“Sold into slavery,” she finished the sentence for him. “Is there any scenario on this entire continent where that’s not your imagined worst possible ending for me?”
“There is one more that keeps me up at night. I do all the hard work of getting you safely to the embassy, and then your boyfriend shows up with a ring and sweeps you off to a wedding.”
“Piedmont doesn’t like the idea of flying over the ocean,” she said.
“Why? In first class they’ll give him another fluffy robe,” he said.
“You have to let the robe thing go.”
“I’ve never worn a robe in my life. There are robe men, and then there are not. I am not,” he said.
“You barely wear pants, Becket. If it were up to you, you’d wear boxers everywhere.”
“No, I very much wouldn’t. I would be al fresco, as God intended.”
She groaned and put her hands over her ears. “That’s way, way too much information for our level of friendship.”

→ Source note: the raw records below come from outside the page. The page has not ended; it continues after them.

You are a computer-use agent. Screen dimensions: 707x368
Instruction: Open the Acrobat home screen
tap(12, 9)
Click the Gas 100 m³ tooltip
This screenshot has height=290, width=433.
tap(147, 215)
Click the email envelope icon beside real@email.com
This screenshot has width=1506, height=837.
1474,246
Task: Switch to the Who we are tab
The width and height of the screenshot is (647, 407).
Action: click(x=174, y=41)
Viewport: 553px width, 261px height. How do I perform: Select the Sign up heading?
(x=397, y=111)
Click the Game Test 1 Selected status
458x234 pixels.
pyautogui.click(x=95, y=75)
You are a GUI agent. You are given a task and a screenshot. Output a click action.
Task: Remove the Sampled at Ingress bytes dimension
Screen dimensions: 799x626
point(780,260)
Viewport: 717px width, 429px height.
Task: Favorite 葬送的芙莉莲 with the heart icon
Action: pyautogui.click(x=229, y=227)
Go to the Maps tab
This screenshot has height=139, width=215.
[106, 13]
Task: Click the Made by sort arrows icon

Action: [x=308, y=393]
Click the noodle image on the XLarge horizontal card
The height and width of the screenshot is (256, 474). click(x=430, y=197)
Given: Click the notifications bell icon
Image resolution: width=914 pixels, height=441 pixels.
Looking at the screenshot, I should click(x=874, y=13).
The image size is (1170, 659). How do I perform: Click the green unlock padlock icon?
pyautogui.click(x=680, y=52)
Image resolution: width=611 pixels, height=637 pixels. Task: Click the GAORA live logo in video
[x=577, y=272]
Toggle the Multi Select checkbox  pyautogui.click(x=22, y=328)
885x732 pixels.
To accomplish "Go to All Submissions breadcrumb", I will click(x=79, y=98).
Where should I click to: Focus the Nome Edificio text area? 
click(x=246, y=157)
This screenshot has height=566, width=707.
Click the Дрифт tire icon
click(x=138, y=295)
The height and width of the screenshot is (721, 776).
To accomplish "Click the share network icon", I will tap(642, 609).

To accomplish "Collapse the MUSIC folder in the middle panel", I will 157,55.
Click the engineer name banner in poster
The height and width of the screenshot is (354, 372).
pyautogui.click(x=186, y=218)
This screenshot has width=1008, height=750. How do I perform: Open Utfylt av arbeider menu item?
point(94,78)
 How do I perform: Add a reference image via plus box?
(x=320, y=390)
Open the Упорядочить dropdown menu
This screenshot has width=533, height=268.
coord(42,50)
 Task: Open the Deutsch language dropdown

“You’d better get used to it because eventually these clothes are going to come off in your presence, and you’ll be lucky if I ever put them back on again,” he warned.
“Don’t let my mother hear you talk like that. She has explicit ideas about how ladies and gentlemen should talk, especially in mixed company.”
“When am I going to meet your mother?” he asked.
“Didn’t you meet her at the wedding?”
“Yes, but that was in my capacity as Ridge’s groomsman. I need to re-meet her in my capacity as your special friend, wink, wink.”
“You don’t say wink, wink.”
“I just did,” he said.
“No, I mean you’re supposed to wink, wink.”
“That’s what I did. Amelia, look.” He pointed to his eye and winked. “Wink, wink.”
“Ethan, look.” She pointed to her eye and winked twice. “See, the words aren’t necessary. You don’t have to narrate everything your body does. No one says ‘breathe, breathe,’ or ‘swallow, swallow,’ or ‘walk, walk.’”
“What else can you teach me about life, smart girl?” he asked, leaning against the tree and smiling at her.
“So many things. I don’t know where to begin,” she said.
“You might as well start now. This is going to be a long day of waiting,” he noted.
“I’m guessing you’ve had more than your share of those,” she said. When he nodded, she continued. “What did you guys do to pass the time, back in the day?”
“We talked.”
“About what?”
“Women mostly,” he said. “But also other random things. We shared stories, opened up, spilled our guts.”
“Let’s do that,” she said.
“You can’t plan to do it. It happens naturally.”
“That’s because you’re a man.”
“Thank you for noticing; I’ve been working hard at it,” he said.